*INSTRUCTIONS FOR THE TASK*. Copy the film review word for word, starting at "One of the most" and ending at "one giant failure.", inclusive.

══ TEXT PASSAGE ══

Monday, August 22, 2011

A review of "Pride & Glory"

Confessions of a Film Junkie: A Review of “Pride & Glory”

By: Brian Cotnoir

            One of the most dissapointing films I’ve ever seen is the 2008 cop-drama “Pride & Glory”.  When I first saw the trailer for “Pride & Glory” I was very excited; it looked mysterious, action packed, and was starring my favorite actor, Edward Norton.  What I got after seeing this was total dissapointment.  This film could have been great, but unfortunately it was one giant failure.                              

The story of “Pride & Glory” is the following; Detective Ray Tierney, played by Edward Norton, is a policeman with the NYPD, along with his older brother, Francis, and brother in-law, Jimmy.  One night four of Francis’s men are gunned down during a drug raid and his brother Ray is assigned to the investigation.  Ray quickly discovers that the man they are looking for is a local drug dealer named Angel Teaso.  While searching for Teaso, Detective Tierney discovers that a group of cops from his precinct have been doing murder-for-hire and that the head of this murder-for-hire ring is his brother-in-law, Jimmy Egan.  Ray brings this news to his father, an ex- NYPD detective, and his father, who is played by John Voight, pleads with his son not to tell anyone what he has discovered in fear that the news might tear the whole family apart.  Ray is left with a tough decision, does he come forward with his discovery and turn in his brother in-law or does he keep quiet about everything?                                                                                                                 
Like I said, the trailer led on that this film was going to be more action packed than it really was.  Just by watching the trailer it looked like Norton’s character was going to be a tough, take-no-bull-shit detective, when in actuality his character was a total pushover.  The whole film he’s taking orders from his father, his brother, his brother in-law, and they all expect him to take the fall so that the rest of the family remains unharmed and can stay out of trouble.  The real star of this film in my opinion is Colin Farrell.  I’m not a Collin Farrell fan, but I think he did a great job as the good cop turned murderer, Jimmy Egan.  Farrell’s character is psychotic, driven, manipulative, and just pure evil.  One scene in the film actually shows Farrell threataning to burn a newborn baby with an iron if he doesn’t get any answers from a witness he’s illegally interogating; that scene right there is absolutely terrifying.  I also like actor Shea Whigham in this film.  He plays a cop and one of Jimmy Egan’s goons, but his character is at times very imcompetent, but still he provides some comedic relief.  The rest of the cast his really hit and miss.  John Voight does a great job as the family patriarch, Francis Tierney, Sr., but his characeter isnt’t really all that likeable, and I didn’t really like the performance of Noah Emmerich’s character, Francis Tierney, Jr.

═══
══ DATA EXTRACT ══

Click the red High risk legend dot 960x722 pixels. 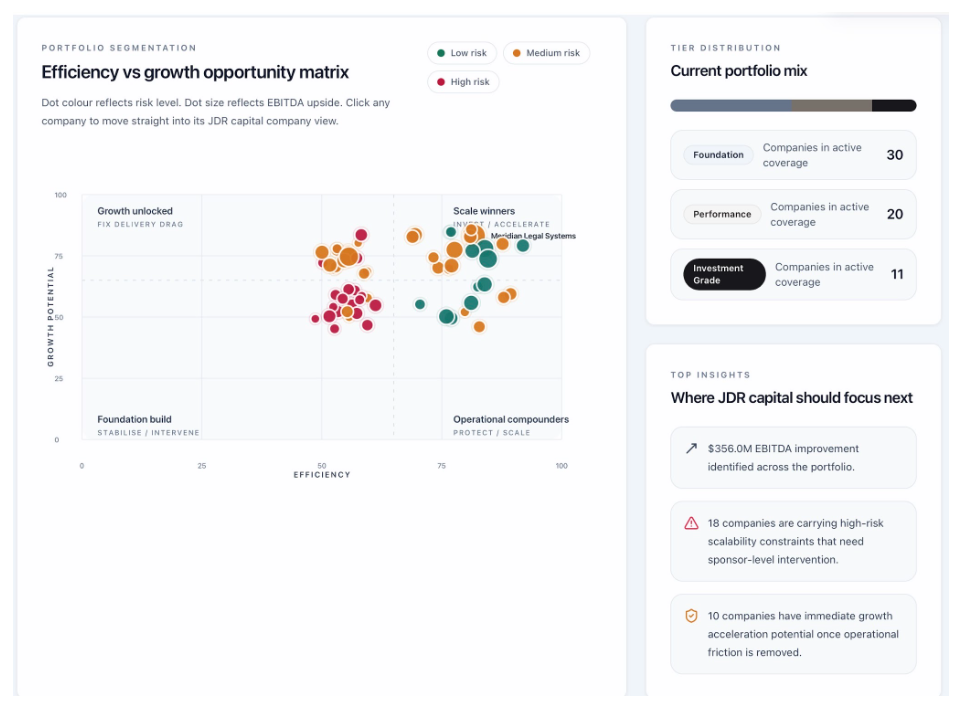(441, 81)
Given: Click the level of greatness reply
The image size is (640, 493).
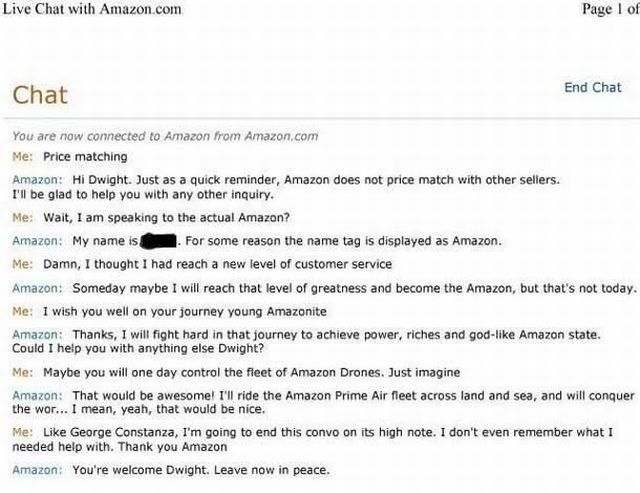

═══

*THE ANSWER*.
One of the most dissapointing films I’ve ever seen is the 2008 cop-drama “Pride & Glory”.  When I first saw the trailer for “Pride & Glory” I was very excited; it looked mysterious, action packed, and was starring my favorite actor, Edward Norton.  What I got after seeing this was total dissapointment.  This film could have been great, but unfortunately it was one giant failure.